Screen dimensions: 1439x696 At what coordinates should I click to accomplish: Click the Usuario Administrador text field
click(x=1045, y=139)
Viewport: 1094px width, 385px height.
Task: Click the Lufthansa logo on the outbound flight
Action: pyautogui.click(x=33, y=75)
======
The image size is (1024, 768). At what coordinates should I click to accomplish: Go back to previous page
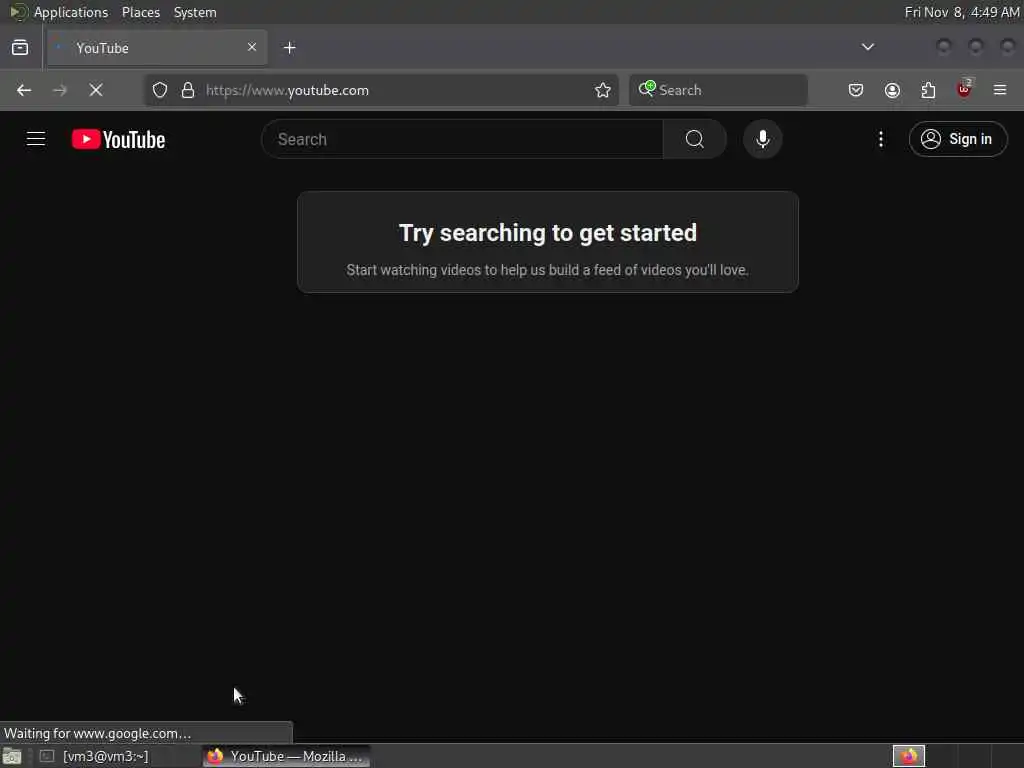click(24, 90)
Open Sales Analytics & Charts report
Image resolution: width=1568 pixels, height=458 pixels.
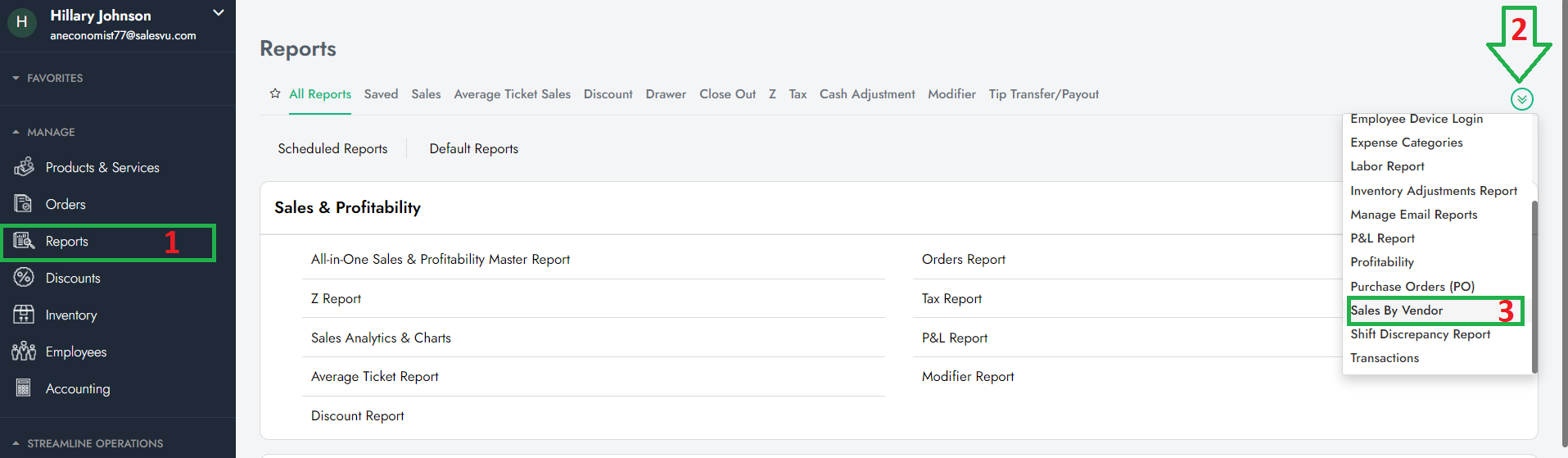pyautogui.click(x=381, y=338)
======
Put the data from the line containing "Screen dimensions: 1439x696" up to and including the line containing "Action: pyautogui.click(x=33, y=75)" into a JSON list of strings, one string per line, omitting blank lines.

§ EXERCISE RESULT
[
  "Screen dimensions: 1439x696 At what coordinates should I click to accomplish: Click the Usuario Administrador text field",
  "click(x=1045, y=139)",
  "Viewport: 1094px width, 385px height.",
  "Task: Click the Lufthansa logo on the outbound flight",
  "Action: pyautogui.click(x=33, y=75)"
]